子供たちは今にも飢えそうだし、年寄りはバタバタと死んでいく。
ほんとのところこんな宝なんてどうでもいいんだ。
持ち帰ったところでその場しのぎにしかならない。だから、宝を盗んで、
捕まった時少しでもいいから話を聞いてもらいたくてここに来た。
フォレガータ女王陛下は名君だけど、だからといってスラムの一人にまで
気を配ることなんてできないのはわかってる。俺の村はまあ
スラムまでともいかないけど」

青年の話に一番呆気にとられていたのはカントだ。
妹の間抜けな顔を横目でちらりと見てエムシは「これが理由か?」と
小さな女王候補へ尋ねるがカントは心の底からびっくりしたようでふわふわと長い髪を揺らして首を横に振る。
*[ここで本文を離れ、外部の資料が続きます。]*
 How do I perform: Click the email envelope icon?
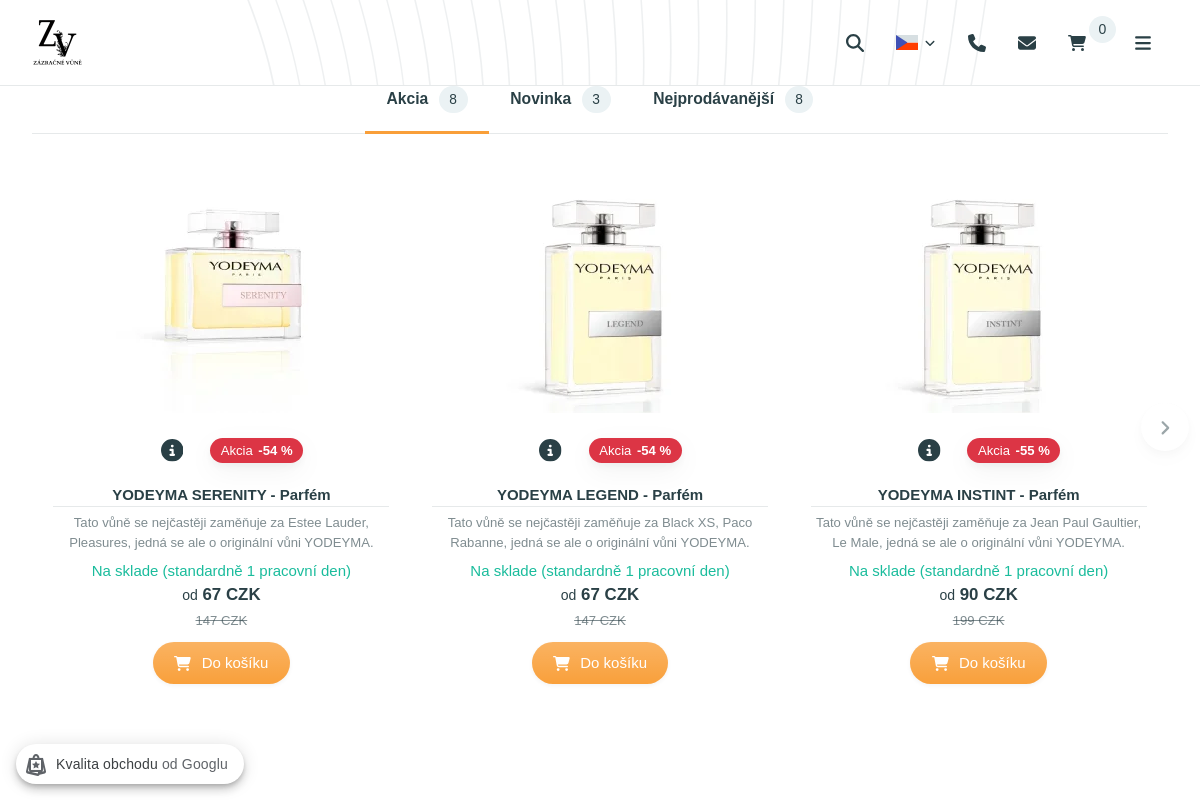(x=1027, y=43)
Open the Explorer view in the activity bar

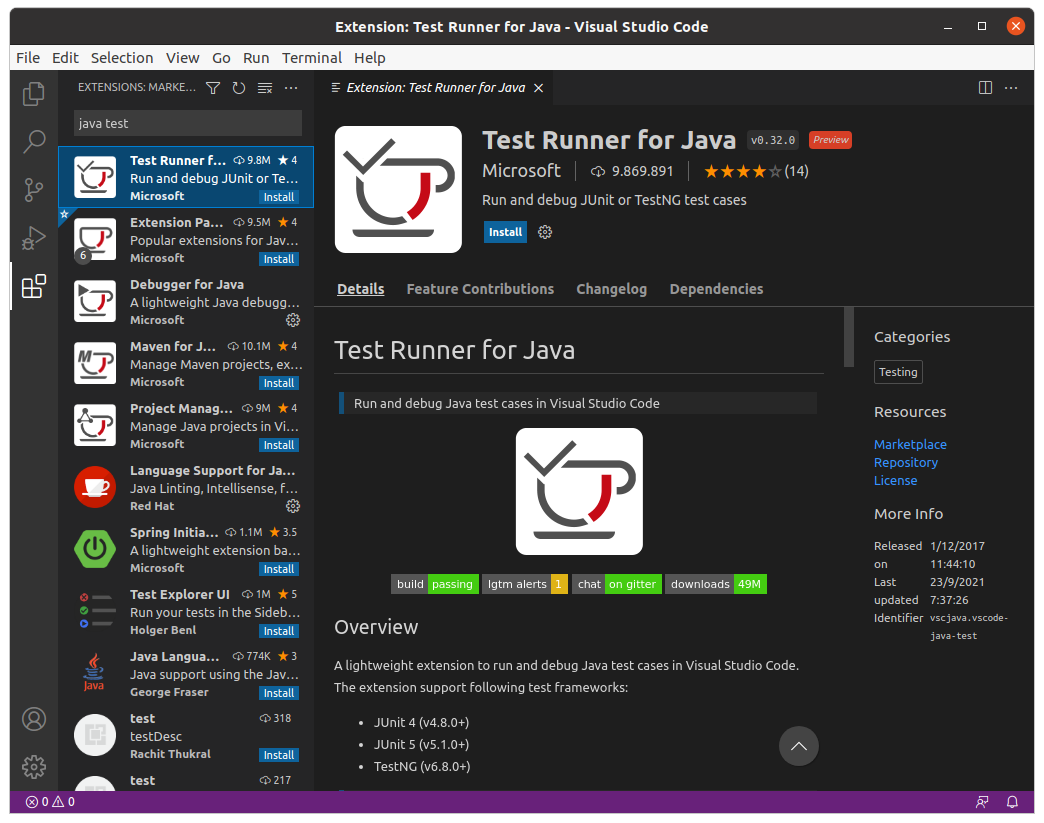[33, 92]
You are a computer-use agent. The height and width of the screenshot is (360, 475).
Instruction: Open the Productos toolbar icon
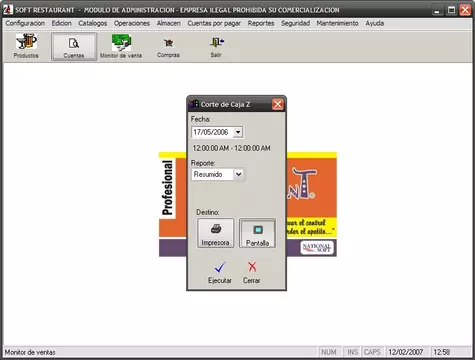coord(26,42)
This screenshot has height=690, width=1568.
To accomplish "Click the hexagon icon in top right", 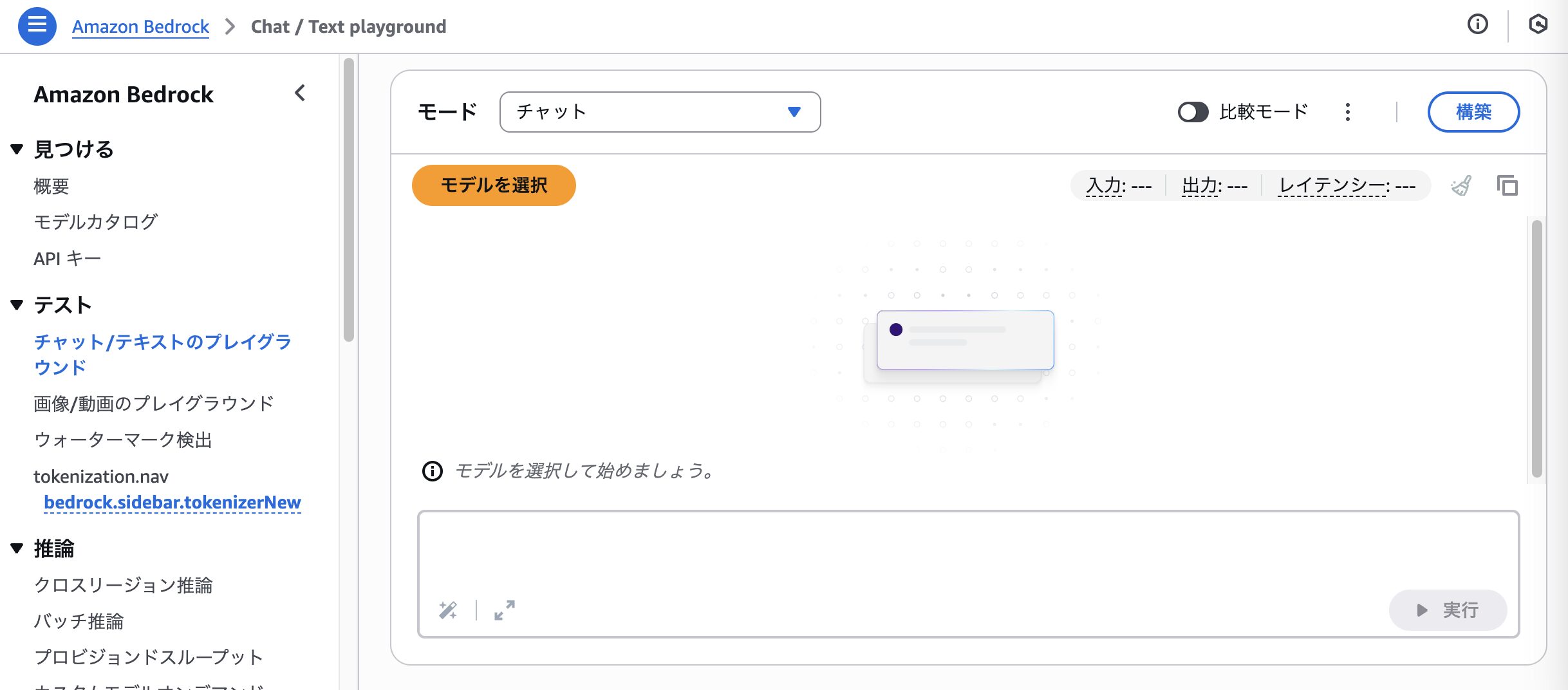I will [1538, 24].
「し、しらない…こんなの風の精霊は教えてくれなかった。父さまだって」

「そこまで教えて貰えなかったってことか。まだまだ、修行が足りないなカント」

「うう…」

「ああ、この地域は精霊がいるんだよな。他の人にも言われたけど俺、どうもその精霊と相性が悪いみたいなんだ」

「えっ」

「俺もともと、ずっと東の小さな島国から来たから、なんて言うか別な力が
働いてるんじゃないかって前にこの国の魔術師に言われた事がある」

どこかで聞いた話のような気がしたがこの時は思い出せず
エムシもカントも青年の話に感心していた。
事情の全容は見えたものの、青年が城へ無断(?)で忍び込み、
宝物庫の宝を盗んだ事実は代わり無いのだから、と話を蒸し返したエムシは、
皇子と皇女に何かあってはと警戒して通路の影からちらちらとこちらの様子を
うかがっていた兵士の一人を呼び、拘束具を取り付けさせた。
青年は大人しく捕まったがずっと駄々をこねていたのは勿論カントである。